- Syn wracał ze szkoły i zadzwonił do mnie, że chyba będzie musiał skakać przez płot, bo nie ma jak się dostać do domu - opowiada Józef Dąbek (52 l.). Dopiero potem znaleźli ścieżkę, która wiedzie dookoła kilku kamienic, w dodatku przez prywatną posesję i wyrwę w płocie. - Tam nogę można złamać, takie są wyboje - wścieka się Zygmunt Mańkowski (66 l.), emeryt. - Mam pożyczyć drabinę i wychodzić przez okno? - pyta.
Mieszkańcy nie złoszczą się na właściciela sąsiedniej działki, który miał prawo ogrodzić teren, ale na urzędników administracji, którzy od dwóch miesięcy nie potrafili pozbyć się z bramy kamienicy sklepu z drewnem i przywrócić dawnego wejścia do budynku. - Ciągle czekam na klucze do lokalu zamiennego - stwierdza bezradnie właściciel sklepu, który woli nie podawać nazwiska. Zapewnia, że może zwinąć zakład w ciągu nocy.

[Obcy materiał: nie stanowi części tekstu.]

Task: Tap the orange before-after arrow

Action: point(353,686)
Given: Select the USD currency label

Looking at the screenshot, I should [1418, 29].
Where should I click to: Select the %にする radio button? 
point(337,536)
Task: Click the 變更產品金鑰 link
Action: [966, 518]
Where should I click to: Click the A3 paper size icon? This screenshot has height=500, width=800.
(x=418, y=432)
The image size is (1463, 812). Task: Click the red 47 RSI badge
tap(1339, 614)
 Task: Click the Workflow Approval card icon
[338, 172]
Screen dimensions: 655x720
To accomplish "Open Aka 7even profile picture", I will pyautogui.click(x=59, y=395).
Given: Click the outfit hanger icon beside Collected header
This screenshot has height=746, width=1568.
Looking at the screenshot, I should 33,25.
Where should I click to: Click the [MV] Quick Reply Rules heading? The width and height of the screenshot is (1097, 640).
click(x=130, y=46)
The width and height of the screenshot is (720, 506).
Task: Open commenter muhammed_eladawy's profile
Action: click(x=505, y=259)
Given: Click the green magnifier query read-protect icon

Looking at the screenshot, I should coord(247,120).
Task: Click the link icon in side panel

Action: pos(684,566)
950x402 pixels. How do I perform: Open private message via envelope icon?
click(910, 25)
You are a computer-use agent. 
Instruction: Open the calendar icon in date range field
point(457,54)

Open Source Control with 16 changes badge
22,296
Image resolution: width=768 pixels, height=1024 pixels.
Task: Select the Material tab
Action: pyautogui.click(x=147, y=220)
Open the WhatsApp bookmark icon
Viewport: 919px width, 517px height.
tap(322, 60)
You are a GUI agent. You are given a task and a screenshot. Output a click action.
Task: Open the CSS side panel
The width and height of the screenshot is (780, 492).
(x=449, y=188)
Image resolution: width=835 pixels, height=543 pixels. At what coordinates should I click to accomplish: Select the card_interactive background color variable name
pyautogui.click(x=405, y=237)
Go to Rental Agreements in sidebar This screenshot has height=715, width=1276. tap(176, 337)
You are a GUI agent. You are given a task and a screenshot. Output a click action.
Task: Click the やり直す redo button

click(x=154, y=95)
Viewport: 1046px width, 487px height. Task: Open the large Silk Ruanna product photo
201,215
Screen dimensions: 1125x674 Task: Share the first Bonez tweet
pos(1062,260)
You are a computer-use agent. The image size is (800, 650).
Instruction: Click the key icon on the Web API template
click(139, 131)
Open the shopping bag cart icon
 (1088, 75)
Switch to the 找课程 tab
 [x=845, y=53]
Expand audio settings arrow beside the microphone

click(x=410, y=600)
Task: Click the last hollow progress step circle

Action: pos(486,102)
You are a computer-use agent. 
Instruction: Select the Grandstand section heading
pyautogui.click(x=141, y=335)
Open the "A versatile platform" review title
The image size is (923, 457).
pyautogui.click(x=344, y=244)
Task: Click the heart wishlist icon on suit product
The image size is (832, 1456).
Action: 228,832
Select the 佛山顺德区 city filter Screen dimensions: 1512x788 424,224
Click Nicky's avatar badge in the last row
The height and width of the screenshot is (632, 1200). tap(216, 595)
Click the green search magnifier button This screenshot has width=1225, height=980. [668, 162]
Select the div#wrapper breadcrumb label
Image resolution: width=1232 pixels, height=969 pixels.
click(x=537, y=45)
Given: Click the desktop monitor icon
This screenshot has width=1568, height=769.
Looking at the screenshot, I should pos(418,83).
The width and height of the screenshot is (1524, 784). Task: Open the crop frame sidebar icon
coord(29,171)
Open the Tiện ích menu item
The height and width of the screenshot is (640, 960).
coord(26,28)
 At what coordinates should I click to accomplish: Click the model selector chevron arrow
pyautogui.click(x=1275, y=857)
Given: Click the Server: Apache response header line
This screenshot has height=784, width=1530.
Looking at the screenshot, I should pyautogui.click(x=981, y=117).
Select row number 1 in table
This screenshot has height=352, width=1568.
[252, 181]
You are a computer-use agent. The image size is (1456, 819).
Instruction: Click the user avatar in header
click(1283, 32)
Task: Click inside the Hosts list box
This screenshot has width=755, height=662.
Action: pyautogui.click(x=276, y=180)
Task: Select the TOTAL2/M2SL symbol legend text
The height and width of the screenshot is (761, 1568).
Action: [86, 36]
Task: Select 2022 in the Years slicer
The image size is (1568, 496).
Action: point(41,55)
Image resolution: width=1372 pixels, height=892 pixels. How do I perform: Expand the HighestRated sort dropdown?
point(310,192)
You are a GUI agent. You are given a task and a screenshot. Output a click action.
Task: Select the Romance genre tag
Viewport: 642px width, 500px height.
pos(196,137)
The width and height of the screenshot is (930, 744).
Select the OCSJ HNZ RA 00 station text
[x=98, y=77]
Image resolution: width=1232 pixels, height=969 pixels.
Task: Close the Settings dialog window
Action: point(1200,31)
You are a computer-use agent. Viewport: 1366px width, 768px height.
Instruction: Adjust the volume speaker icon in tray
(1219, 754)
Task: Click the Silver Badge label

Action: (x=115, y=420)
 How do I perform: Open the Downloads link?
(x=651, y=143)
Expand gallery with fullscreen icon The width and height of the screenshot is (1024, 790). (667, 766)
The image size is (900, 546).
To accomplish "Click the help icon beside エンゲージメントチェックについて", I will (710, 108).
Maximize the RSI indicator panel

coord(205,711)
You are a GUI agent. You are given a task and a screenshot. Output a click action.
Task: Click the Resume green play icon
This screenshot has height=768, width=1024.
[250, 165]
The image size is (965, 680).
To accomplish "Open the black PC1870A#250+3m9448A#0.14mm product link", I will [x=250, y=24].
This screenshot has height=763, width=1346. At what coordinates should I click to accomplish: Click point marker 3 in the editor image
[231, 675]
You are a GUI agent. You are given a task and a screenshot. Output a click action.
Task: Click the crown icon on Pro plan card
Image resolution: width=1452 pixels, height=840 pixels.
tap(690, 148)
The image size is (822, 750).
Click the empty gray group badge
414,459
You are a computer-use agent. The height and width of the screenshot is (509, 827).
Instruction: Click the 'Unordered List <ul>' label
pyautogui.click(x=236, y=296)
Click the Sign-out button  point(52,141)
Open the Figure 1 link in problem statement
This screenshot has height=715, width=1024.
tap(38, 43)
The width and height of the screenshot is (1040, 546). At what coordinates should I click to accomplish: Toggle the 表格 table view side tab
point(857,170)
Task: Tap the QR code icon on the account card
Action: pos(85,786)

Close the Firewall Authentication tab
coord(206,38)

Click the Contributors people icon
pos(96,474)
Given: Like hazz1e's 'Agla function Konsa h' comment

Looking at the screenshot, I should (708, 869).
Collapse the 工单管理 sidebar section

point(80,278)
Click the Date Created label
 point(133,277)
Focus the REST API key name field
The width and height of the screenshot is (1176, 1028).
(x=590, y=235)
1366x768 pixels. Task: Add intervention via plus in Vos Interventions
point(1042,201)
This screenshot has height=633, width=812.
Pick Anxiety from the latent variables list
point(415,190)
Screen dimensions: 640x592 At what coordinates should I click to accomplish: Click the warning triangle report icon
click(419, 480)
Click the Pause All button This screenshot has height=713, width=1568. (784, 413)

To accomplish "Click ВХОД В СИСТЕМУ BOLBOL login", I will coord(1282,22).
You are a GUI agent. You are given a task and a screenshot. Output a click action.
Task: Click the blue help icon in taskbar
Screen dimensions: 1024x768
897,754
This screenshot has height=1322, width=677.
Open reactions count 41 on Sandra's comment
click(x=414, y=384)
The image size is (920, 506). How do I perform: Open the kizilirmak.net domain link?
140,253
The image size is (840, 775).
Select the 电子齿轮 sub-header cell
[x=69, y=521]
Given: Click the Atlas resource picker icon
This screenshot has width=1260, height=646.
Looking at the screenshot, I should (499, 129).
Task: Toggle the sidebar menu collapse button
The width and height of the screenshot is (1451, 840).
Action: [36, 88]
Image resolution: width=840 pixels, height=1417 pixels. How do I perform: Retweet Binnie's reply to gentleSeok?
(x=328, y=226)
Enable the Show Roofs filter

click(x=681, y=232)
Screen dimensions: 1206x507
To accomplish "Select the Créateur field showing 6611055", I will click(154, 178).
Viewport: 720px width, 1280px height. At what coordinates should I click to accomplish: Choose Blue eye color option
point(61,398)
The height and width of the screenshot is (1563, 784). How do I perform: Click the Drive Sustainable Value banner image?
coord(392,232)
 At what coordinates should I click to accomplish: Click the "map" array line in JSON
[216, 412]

Władze dzielnicy rozkładają ręce. - Nie ma możliwości, żeby z dnia na dzień otworzyć bramę - stwierdza Adam Grzegrzółka, wiceburmistrz Pragi-Południe. - Jedyne wyjście to zapewnienie dojścia od strony sąsiedniej kamienicy i poleciliśmy dyrektorowi ZGN o to zadbać - zapewnia. "Super Express" sprawdzi, ile potrwa realizacja tych obietnic.